Overview
- The New York City Department of Cultural Affairs publicly unveiled six finalist proposals on Tuesday for a permanent monument to Billie Holiday to be sited at the Jamaica Performing Arts Center and opened a public comment period through the end of May.
- The shortlisted artists are La Vaughn Belle, Nikesha Breeze, Nekisha Durrett, Tanda Francis, Thomas J. Price, and Tavares Strachan, all Black artists invited after a late-2025 open call and subsequent site visits.
- Designs range from figurative to highly abstract and repeatedly use motifs tied to Holiday’s life and work, including gardenias, a tiny dog (Pepe), a reflecting pool with blood-red tiles that reference “Strange Fruit,” and vessel-like silhouettes meant to hold memory and sound.
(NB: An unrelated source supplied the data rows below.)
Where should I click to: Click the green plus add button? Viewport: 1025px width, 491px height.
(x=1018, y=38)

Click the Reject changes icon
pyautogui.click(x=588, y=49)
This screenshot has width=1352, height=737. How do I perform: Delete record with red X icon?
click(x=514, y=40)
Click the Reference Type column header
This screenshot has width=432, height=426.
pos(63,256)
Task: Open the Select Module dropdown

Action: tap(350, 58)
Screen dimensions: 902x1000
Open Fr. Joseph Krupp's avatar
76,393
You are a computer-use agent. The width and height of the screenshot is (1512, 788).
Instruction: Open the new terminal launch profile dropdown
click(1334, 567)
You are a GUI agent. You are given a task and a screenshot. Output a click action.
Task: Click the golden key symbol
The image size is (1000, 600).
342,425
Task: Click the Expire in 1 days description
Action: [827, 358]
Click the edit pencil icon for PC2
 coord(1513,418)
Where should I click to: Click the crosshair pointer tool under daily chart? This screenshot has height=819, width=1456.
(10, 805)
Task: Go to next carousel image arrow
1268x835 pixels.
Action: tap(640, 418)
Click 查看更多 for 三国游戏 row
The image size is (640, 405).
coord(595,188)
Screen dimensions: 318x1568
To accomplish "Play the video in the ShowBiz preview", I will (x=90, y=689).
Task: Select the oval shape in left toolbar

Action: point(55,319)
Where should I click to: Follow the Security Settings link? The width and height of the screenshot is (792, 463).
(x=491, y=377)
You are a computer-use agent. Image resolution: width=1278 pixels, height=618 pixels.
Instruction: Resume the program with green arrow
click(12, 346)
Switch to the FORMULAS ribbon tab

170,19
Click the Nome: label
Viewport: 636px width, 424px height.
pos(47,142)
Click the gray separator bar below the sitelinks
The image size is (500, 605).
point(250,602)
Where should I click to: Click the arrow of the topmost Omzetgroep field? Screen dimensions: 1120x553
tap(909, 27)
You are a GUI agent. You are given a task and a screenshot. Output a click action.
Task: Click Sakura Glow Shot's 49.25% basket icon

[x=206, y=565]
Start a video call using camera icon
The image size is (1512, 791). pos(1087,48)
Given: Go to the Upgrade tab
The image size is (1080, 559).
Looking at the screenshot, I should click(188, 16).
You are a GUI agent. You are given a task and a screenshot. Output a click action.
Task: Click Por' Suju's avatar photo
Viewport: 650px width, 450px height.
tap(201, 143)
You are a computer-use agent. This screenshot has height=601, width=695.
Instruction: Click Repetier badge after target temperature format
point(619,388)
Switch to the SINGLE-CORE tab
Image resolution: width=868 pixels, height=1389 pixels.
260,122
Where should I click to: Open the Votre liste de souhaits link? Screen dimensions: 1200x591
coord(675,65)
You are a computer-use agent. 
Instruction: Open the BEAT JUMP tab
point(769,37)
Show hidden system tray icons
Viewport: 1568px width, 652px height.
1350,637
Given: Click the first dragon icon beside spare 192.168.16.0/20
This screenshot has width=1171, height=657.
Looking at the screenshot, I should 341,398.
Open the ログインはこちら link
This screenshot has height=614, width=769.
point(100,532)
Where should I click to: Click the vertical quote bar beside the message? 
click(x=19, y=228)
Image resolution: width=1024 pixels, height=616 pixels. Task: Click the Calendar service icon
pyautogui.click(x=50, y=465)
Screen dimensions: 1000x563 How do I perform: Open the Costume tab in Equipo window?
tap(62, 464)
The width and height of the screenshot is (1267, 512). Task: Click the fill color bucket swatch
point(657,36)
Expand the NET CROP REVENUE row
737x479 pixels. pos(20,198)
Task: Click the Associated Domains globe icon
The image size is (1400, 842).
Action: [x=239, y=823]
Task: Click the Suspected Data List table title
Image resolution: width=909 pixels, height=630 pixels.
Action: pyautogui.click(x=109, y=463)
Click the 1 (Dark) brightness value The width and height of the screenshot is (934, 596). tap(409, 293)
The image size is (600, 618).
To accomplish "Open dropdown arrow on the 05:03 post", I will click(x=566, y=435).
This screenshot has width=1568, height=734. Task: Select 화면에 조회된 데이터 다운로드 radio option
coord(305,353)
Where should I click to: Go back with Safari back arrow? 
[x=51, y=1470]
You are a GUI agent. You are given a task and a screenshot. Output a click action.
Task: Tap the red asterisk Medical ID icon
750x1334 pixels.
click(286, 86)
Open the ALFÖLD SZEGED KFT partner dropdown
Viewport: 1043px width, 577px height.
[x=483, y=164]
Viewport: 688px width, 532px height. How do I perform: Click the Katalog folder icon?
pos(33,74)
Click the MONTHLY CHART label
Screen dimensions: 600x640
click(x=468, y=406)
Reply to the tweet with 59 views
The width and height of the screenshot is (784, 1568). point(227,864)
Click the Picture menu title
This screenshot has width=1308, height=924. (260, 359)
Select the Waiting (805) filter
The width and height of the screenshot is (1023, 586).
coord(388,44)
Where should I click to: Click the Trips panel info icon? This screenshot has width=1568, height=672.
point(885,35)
- The commission is being handled through the city’s Percent for Art program with a reported budget of about $600,000 and a selection panel that has met with Holiday’s family and scholars; reporting differs on timing but the final choice is expected either this summer or later in the year.
- The project began under the She Built NYC initiative in 2018, stalled during the pandemic, was revived in 2024, and now includes community-facing elements such as seating, inscribed petals, and workshops that would let neighbors contribute personal inscriptions and shape how the monument serves the local community.